*Work to complete*.
Could you reproduce word for word the part of the rows that opens with the line containing "This screenshot has" and closes with the line containing "center [283, 352].", both lines included, and give nothing else?

*Material for the task*.

- Opening Delimiter -

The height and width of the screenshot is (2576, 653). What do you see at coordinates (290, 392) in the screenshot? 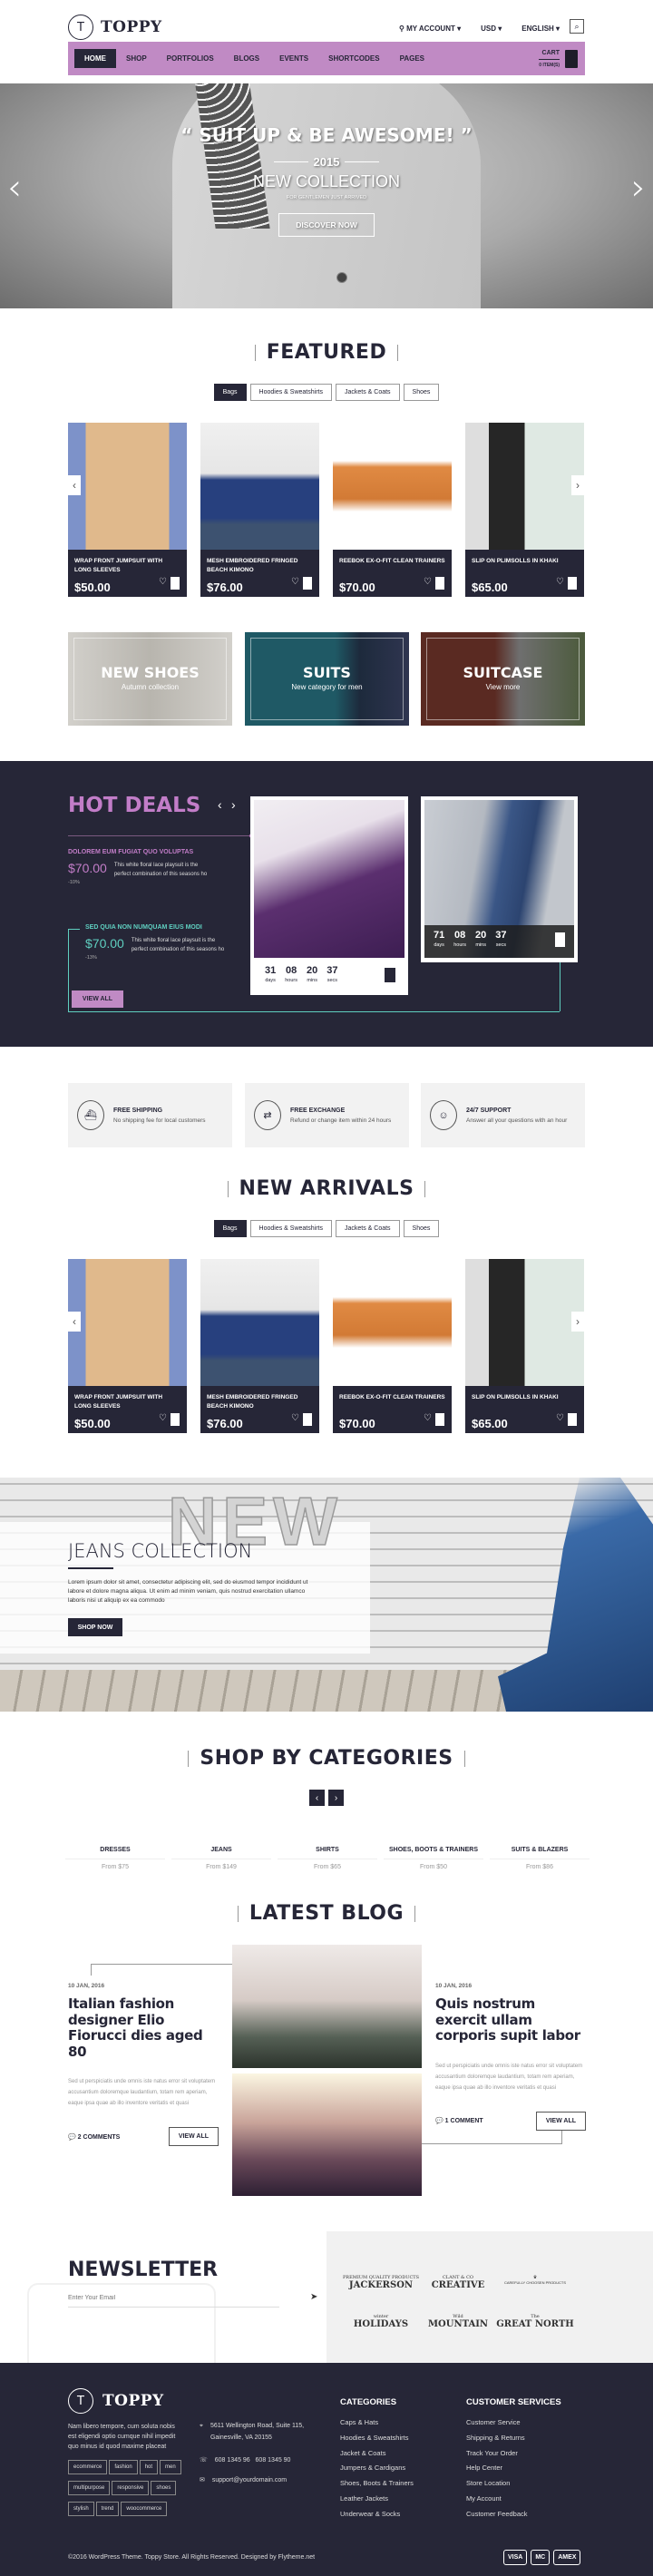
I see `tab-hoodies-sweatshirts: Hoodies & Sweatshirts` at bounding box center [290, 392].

- Closing Delimiter -
- Opening Delimiter -

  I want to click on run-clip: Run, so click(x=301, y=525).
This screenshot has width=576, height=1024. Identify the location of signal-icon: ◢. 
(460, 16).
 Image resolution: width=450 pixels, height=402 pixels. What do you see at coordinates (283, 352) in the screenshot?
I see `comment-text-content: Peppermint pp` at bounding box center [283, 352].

- Closing Delimiter -

*Written answer*.
This screenshot has width=576, height=1024. Identify the location of signal-icon: ◢. 
(460, 16).
 Image resolution: width=450 pixels, height=402 pixels. What do you see at coordinates (283, 352) in the screenshot?
I see `comment-text-content: Peppermint pp` at bounding box center [283, 352].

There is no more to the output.